Желнов: А когда вышла из приемлемой колеи, это мы говорим сейчас об Украине или вас и раньше подрывало высказаться?

Макаревич: Началось все с Украины, конечно. Так по мелочи все это было терпимо.

Барабанов: В вашем случае катализатором послужило выступление в Славянске.

Макаревич: Похоже на то, что да.

Барабанов: А у вас нет ощущения, что это был лишь повод, а на самом деле причиной резкой агрессии по отношению к вам стали ваши колонки, если я не ошибаюсь, в «Московском комсомольце», когда вы регулярно стали говорить о каких-то вещах, апеллируя первому лицу государства, когда вы начали выводить какие-то проблемы, которые вас волнуют, именно на этот уровень?

Макаревич: Я не думаю. В том же «МК» есть Минкин, который столько писем напрямую президенту написал, что это отдельная книга.

Желнов: Но он журналист все-таки.

Макаревич: А какое это имеет значение? Он такой же гражданин, как и я, такой же человек. Для меня есть элемент необъясненности во всей этой истории, потому что я знаю людей, не хочу имен называть, они вам также хорошо известны, которые более жестко высказываются, чем я. Я знаю массу артистов, которые ездят на Украину с коммерческими концертами и сейчас. И ничего, это не вызывает никакой ярости власти.

Барабанов: Масса вряд ли.

Макаревич: Хорошо, не масса, но есть.

Дзядко: Но вы же видите, какой стало новостью, что «Аквариум» выступит в Киеве. Информация об одном концерте в одном городе преподносится, как новость политического характера.

Барабанов: Вы не пытались отговорить?

Макаревич: Борю? Слушай, мы с ним ровесники. Почему я должен его отговаривать? Он мудрейший человек, он прекрасно знает, что он делает, осознает все возможные и невозможные последствия.

Казнин: Если бы была возможность, вы сейчас по-другому поступили?

Макаревич: Нет.

Казнин: Зная последствия?

Макаревич: Точно так же. Я очень хорошо помню, как на последней открытой линии с Путиным писатель Лукьяненко похвастался, что он запретил переводить свои книги на украинский язык. Путин сказал: «Напрасно, наоборот, мы должны как можно больше нашей культуры нести в Украину». Я полностью его поддерживаю.

Монгайт: А что случилось с вами тогда? Почему именно вы?

Макаревич: Я не знаю. У меня нет на это ответа.

Монгайт: А вы искали на это ответ?

Макаревич: Вы знаете, есть такое количество более интересных занятий в жизни, а жизнь коротка.

Барабанов:  Можно о них поговорить? Вы упомянули, что вы голодаете. Не секрет, что о вас говорят сейчас, и когда о вас говорят люди, то говорят: «Ну ладно, музыку ему сейчас чуть-чуть кислород перекрыли, но в принципе у него все нормально». Мы знаем о телекомпании, мы знаем о туристическом бизнесе.

Макаревич: Никогда.

Барабанов: Что есть, кроме музыки?

Макаревич: Телевизионная компания есть. Есть масса занятий, я пишу, у меня выходят книги. В ноябре выйдут сразу две, одна, правда, компиляция, они прозу собрали в сборник, а вторая – новая. Завтра я в Питере буду читать лекцию, с которой тоже была масса проблем. Открытая лекция, это Катя Гордеева делает. При том, что это совершенно не политическая история, тема лекции «Что такое красота?», тем не менее…

Желнов: Мешали.

Ваша задача: Перепишите кусок интервью, начиная со слов «Макаревич: Хорошо, не» и заканчивая словами «Макаревич: Нет.». Вместо «мудрейший» поставьте «умнейший».

Исходные данные:
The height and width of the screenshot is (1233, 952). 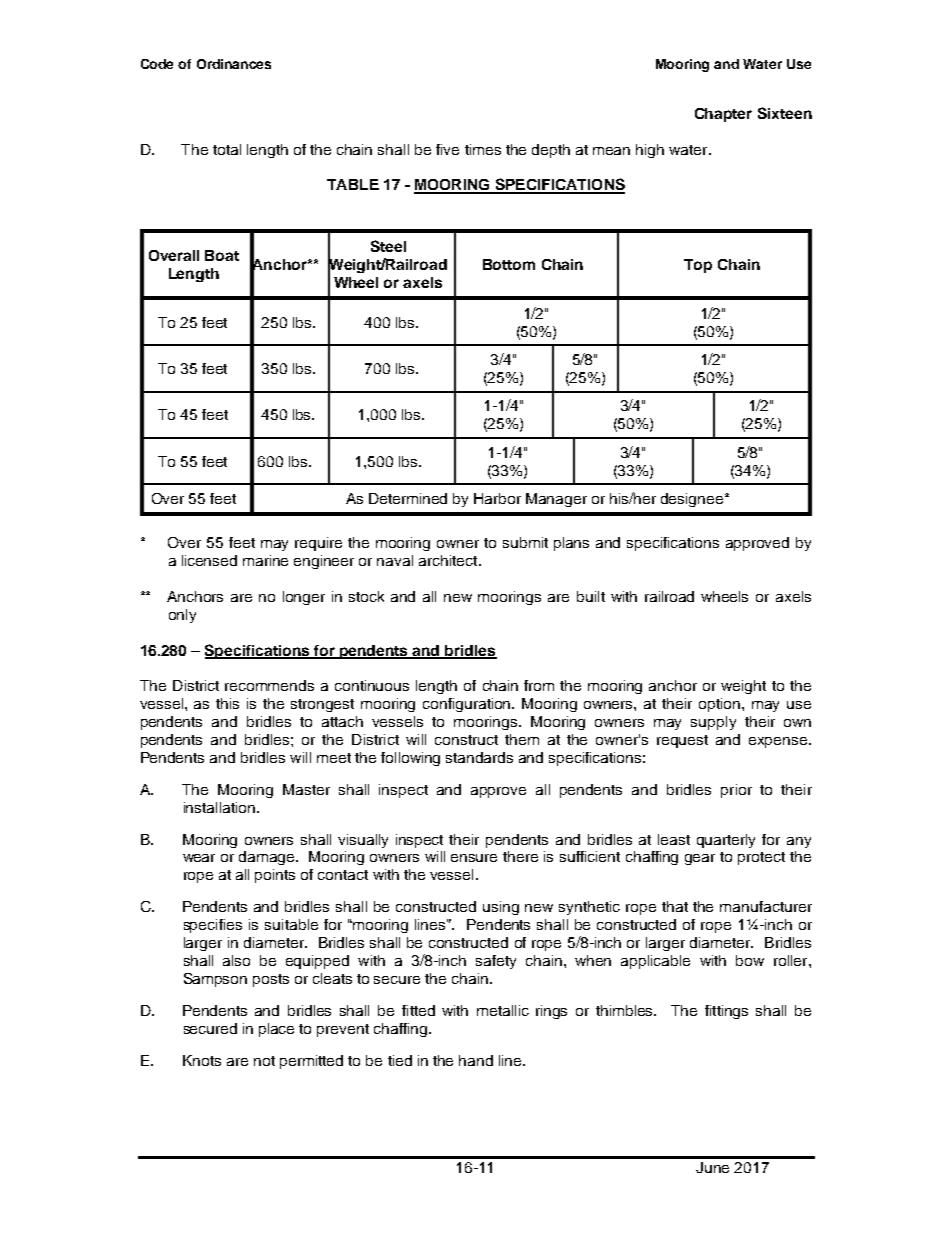 What do you see at coordinates (449, 560) in the screenshot?
I see `architect` at bounding box center [449, 560].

Ответ на задание:
Макаревич: Хорошо, не масса, но есть.

Дзядко: Но вы же видите, какой стало новостью, что «Аквариум» выступит в Киеве. Информация об одном концерте в одном городе преподносится, как новость политического характера.

Барабанов: Вы не пытались отговорить?

Макаревич: Борю? Слушай, мы с ним ровесники. Почему я должен его отговаривать? Он умнейший человек, он прекрасно знает, что он делает, осознает все возможные и невозможные последствия.

Казнин: Если бы была возможность, вы сейчас по-другому поступили?

Макаревич: Нет.